Der Dekan meldete Saiful Mahdi dem Senat der Universität, der ihn am 18. März 2019 zu einer Klärung des Sachverhalts vorlud. Danach sendete der Senat am 6. Mai 2019 einen Brief an Saiful Mahdi, in dem er ihn aufforderte, sich in einem Entschuldigungsschreiben an die Fakultätsleitung dazu zu bekennen, mit seiner Kritik gegen den Verhaltenskodex verstoßen zu haben. Saiful Mahdi weigerte sich jedoch, ein solches Schreiben zu verfassen. Er wies den Vorwurf des Senats, gegen den Verhaltenskodex verstoßen zu haben, zurück und argumentierte, dass zu den Vorwürfen gegen ihn nie eine Anhörung vor dem Ethikrat stattgefunden habe.

Am 4. Juli 2019 wurde Saiful Mahdi von der Polizei der Stadt Banda Aceh als Zeuge in einem Verleumdungsfall vorgeladen. Ihm wurde vorgeworfen den Dekan verleumdet zu haben, obwohl er in seinen WhatsApp-Nachrichten keine Namen genannt hatte. Nachdem der Fall vor Gericht gebracht worden war, verurteilte das Bezirksgericht von Banda Aceh Saiful Mahdi am 21. April 2020 zu einer dreimonatigen Gefängnisstrafe und einer Geldstrafe von 10 Millionen IDR (ca. 590 Euro), obwohl keine stichhaltigen Beweise gegen den Dozenten vorlagen. Später legte Saiful Mahdi beim Obersten Gericht von Banda Aceh Rechtsmittel gegen das Urteil ein – doch diese wurden abgewiesen. Am 29. Juni 2021 wies auch der Oberste Gerichtshof von Indonesien die Kassationsbeschwerde zurück und bestätigte das Urteil des Bezirksgerichts.

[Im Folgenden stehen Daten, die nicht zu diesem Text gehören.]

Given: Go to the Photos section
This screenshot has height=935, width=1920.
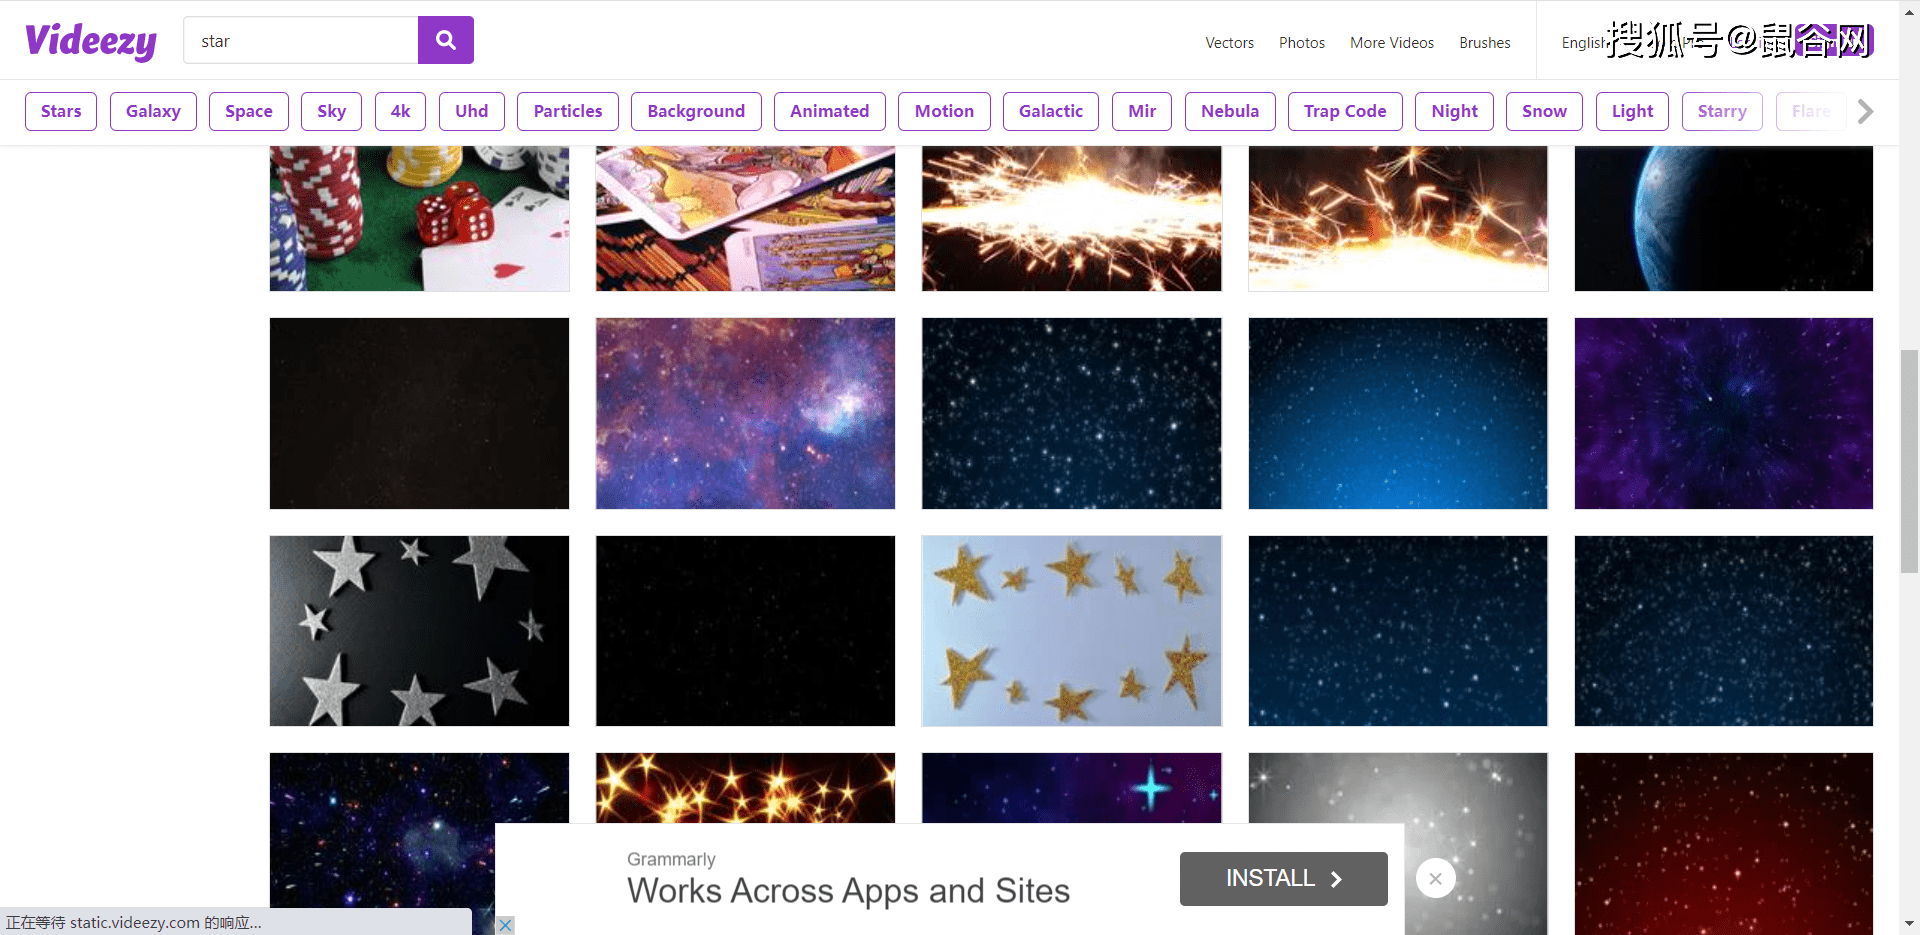Looking at the screenshot, I should pyautogui.click(x=1301, y=43).
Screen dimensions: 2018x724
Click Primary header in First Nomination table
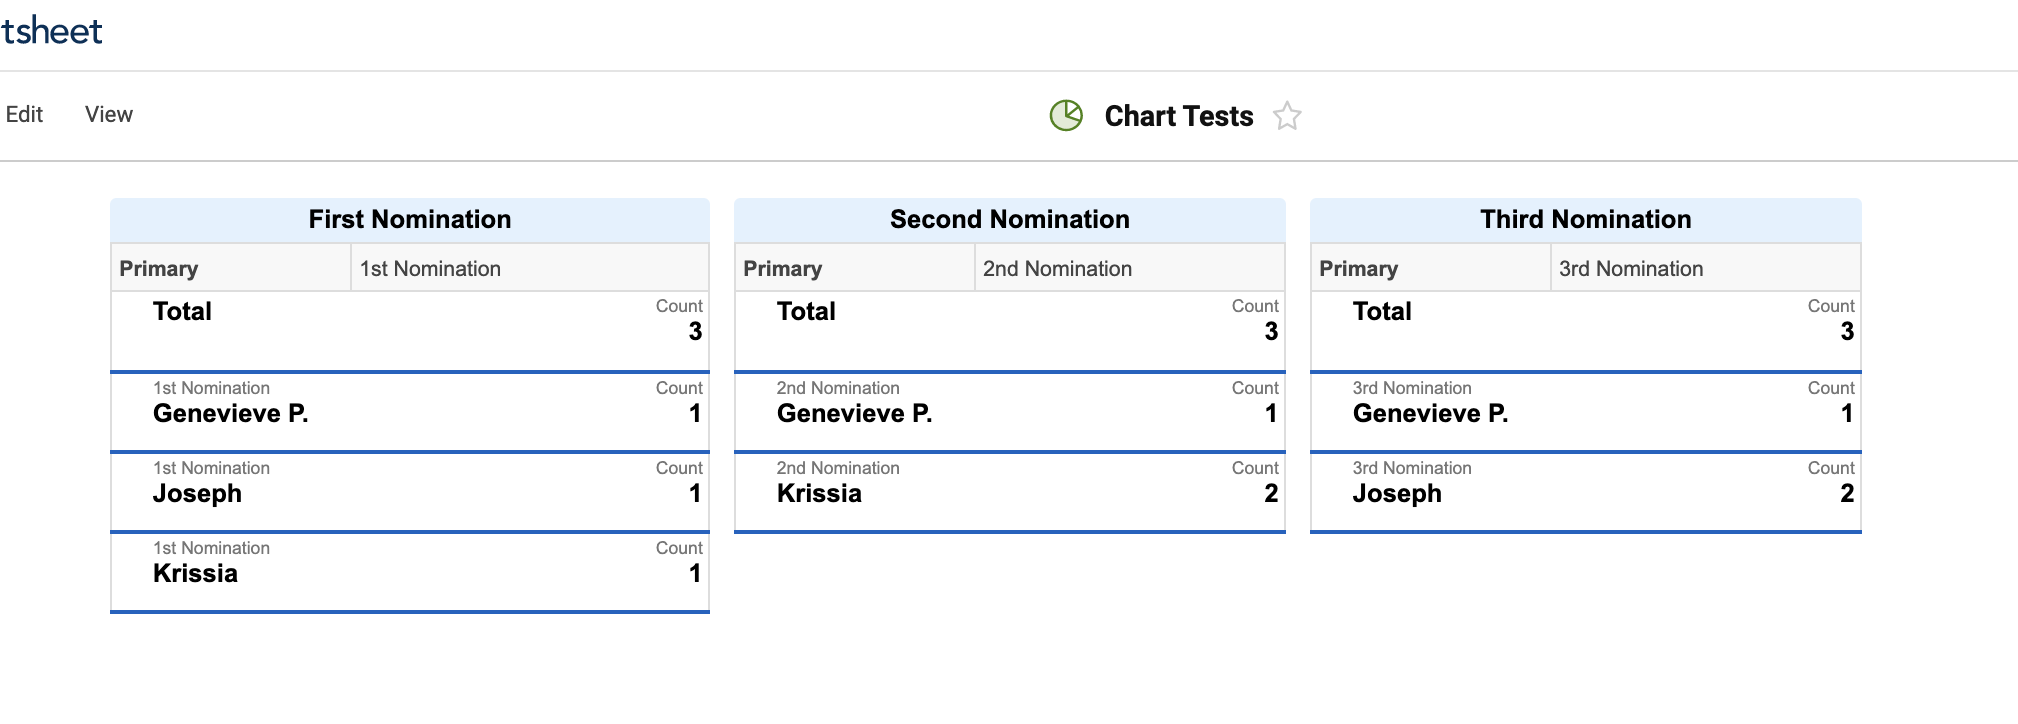click(159, 268)
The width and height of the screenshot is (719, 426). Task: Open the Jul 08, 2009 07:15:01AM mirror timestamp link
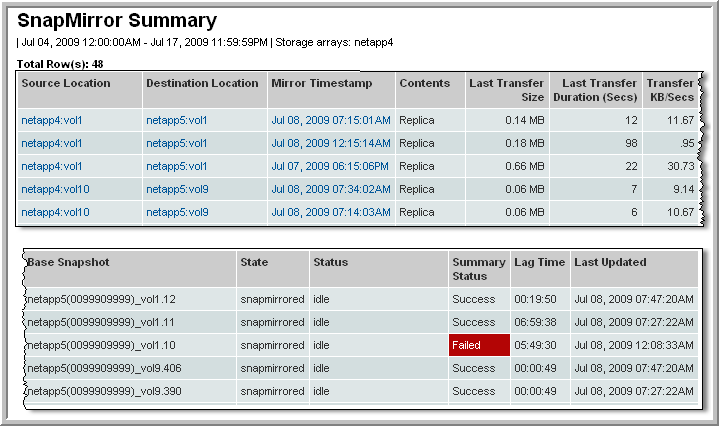coord(330,120)
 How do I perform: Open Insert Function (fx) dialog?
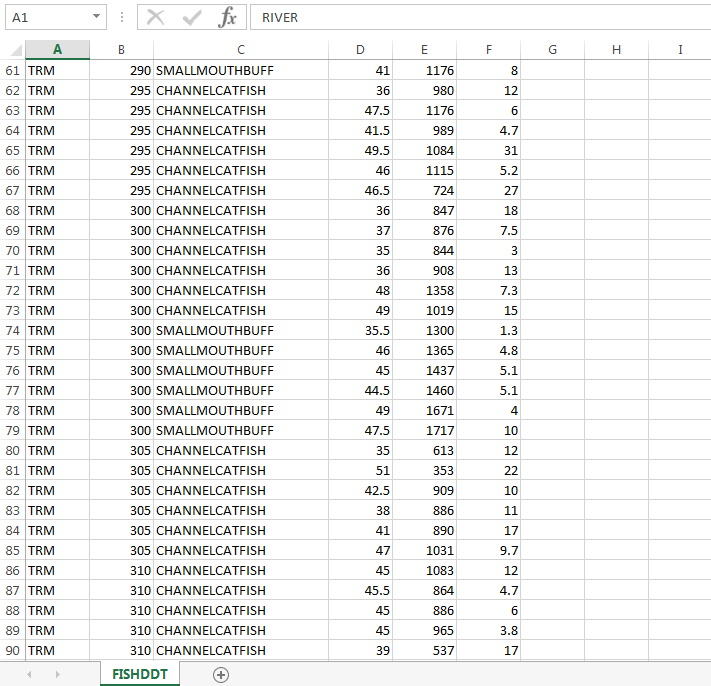pos(228,17)
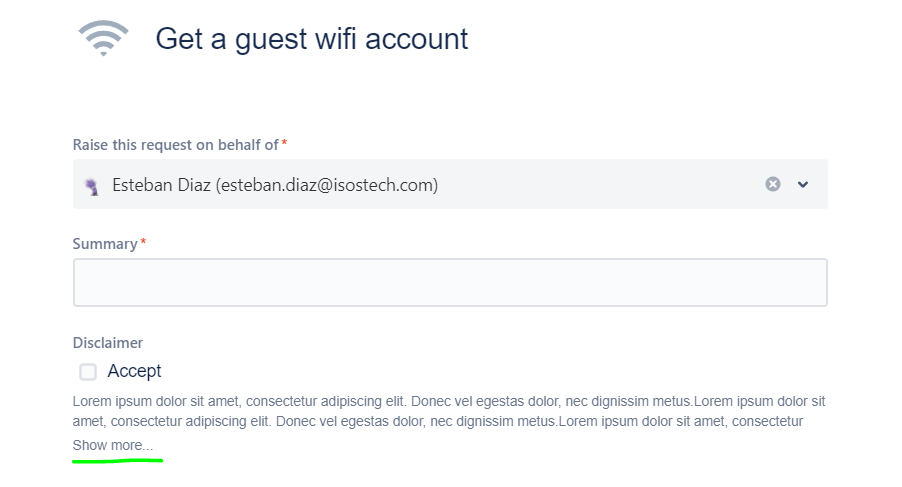Click the Accept checkbox label
This screenshot has height=487, width=902.
tap(135, 371)
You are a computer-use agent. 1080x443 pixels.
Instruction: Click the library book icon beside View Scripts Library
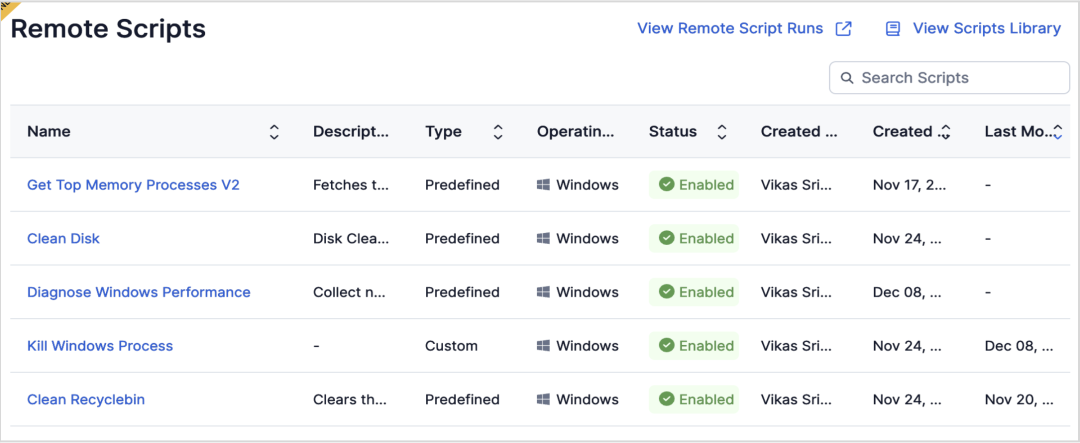pos(893,29)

Am 2. September 2021 wurde Saiful Mahdi von der Staatsanwaltschaft in das Gefängnis der Klasse II A in Banda Aceh gebracht, wo er seine dreimonatige Haftstrafe verbüßen muss. Am selben Tag reichten seine Rechtsbeistände ein Amnestiegesuch bei Präsident Joko Widodo ein. Nach indonesischem Recht kann der Präsident erst nach einer Beratung durch das Repräsentantenhaus Amnestie gewähren.

Das ITE-Gesetz – einschließlich Paragraf 27, der Bestimmungen in Fällen von Verleumdung enthält – wird zunehmend eingesetzt, um jene Menschen strafrechtlich zu verfolgen, die friedlich ihr Recht auf freie Meinungsäußerung mittels elektronischer Kommunikation wahrnehmen. Dazu zählt das Verfassen von Nachrichten auf Kommunikationsplattformen oder das Äußern der eigenen Meinung in den Sozialen Medien. Die indonesischen Behörden setzen das drakonische ITE-Gesetz wiederholt ein, um friedliche Aktivist_innen, Medienvertreter_innen und Menschenrechtsverteidiger_innen strafrechtlich zu verfolgen, wenn diese die Regierung kritisieren. Allein zwischen Januar und Juni 2021 dokumentierte Amnesty International mindestens 39 Fälle, in denen einzelne Personen von der Polizei verdächtigt wurden, gegen das ITE-Gesetz verstoßen zu haben.